Yo llegaba a la empresa con mis veintiséis añitos recién cumplidos y la ilusión de demostrar mi talento, y también, está claro, de conocer a mis nuevos compis de trabajo. ¡Fiestaaaa!
Después de numerosas entrevistas, quedaron sorprendidos, o al menos eso dijeron, por la calidad de mi book de diseños; al parecer, transmitía dulzura y diversión, clave fundamental para que la ropa de un niño deslumbre. Mientras me contaban esto, yo no me enteraba de nada; sólo quería que me dieran el puesto de trabajo, y ¡así fue!
La marca para la que trabajo es bastante particular, muy colorida y llena de animales ojipláticos, que son mi especialidad. Me encanta mezclar animales en los minipantalones o en los pijamitas.
Mi compañera se llama Irene, y compartimos despacho y cotilleos. Es una diseñadora con mucho glamour, aunque luzca una melena rubia de corte carré y un flequillo ¡negro azabache! Eso hace que destaque entre la multitud. ¡Oh, my God!
Después del trabajo, todos los viernes tomamos juntas unas cañas y una tapita obligada, santo remedio para que no se nos suba el alcohol a la cabeza. Llevamos toda la semana reprimiéndonos, casi sin comer, por culpa de las exigentes dietas a las que nos sometemos: «¿¡Cómo perder tres kilos en una semana!?», o «¡Los secretos adelgazantes del salvado de avena!». Pero nuestros viernes son diferentes. Sabemos que al salir devoraremos un montadito y beberemos unas deliciosas cervecitas frías. Aunque todo tiene un límite. Cuando estamos a punto de pedir la tercera, nos miramos y decimos a coro que ¡noooo!, y cada una derechita a su casa.
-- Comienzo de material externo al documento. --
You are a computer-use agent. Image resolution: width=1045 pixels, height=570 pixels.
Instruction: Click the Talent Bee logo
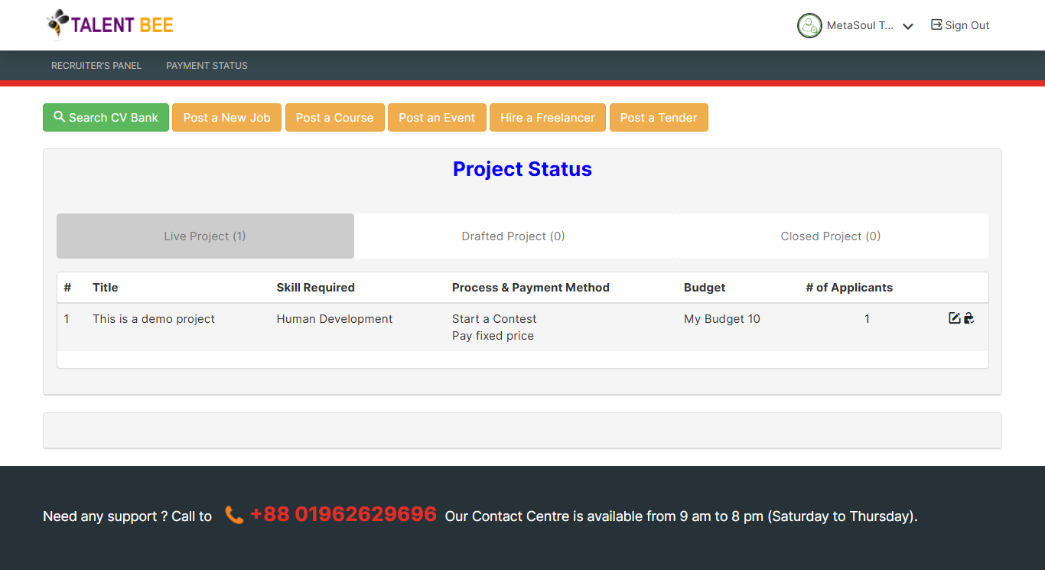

Tenemos un máximo permitido de dos. Si existiera la posibilidad de beber una tercera cerveza, pediríamos otra bebida más fuerte porque querría decir que ¡aquí hay tomate!
El detalle más importante de nuestro relax después de una intensa jornada de trabajo, seguido a rajatabla casi desde la primera semana, era la aparición de nuestro jefe de marketing, que a mí me hacía temblar las piernas.
Él entraba en el bar todos los viernes, se bebía una Budweiser de pie en la barra, nos saludaba con un guiño y nos dejaba pagada la cuenta.
A medida que esta situación se repetía, yo ya no esperaba otra cosa que ese día a esa hora. Me derretía mientras observaba que él, con su pelo rubio dorado, sus ojos pequeños color miel, su altura —pues es muy alto— y su cuerpo de grito desaforado, moldeado por el gimnasio y envuelto en elegantes trajes ejecutivos, dejaba la americana sobre su maletín y se acercaba a nosotras.
Todos mis sentidos se aguzaban con cada paso suyo. Él nos preguntaba cómo había ido la semana, soltaba algún chiste y nos robaba con picardía una aceituna para luego despedirse, a veces hasta con dos besos a cada una.
Y a mí el mundo, la política, la empresa y los nuevos clientes me daban igual; sólo me importaba él. Lo deseaba. Quería salir un viernes de aquel bar de su mano y tirármelo en su coche.
Irene no dejaba de repetirme que no me metiese en líos, que era el novio de la hija del omnipotente señor Marín y que esa zorra no me iba a dejar salirme con la mía. Era por todos sabido que se comportaba como una mujer muy celosa y lo controlaba a sol y sombra. Pero inmadura como era yo en esos tiempos, el fruto prohibido aún me excitaba más. Se había convertido en mi obsesión. Quería robárselo, quería tenerlo.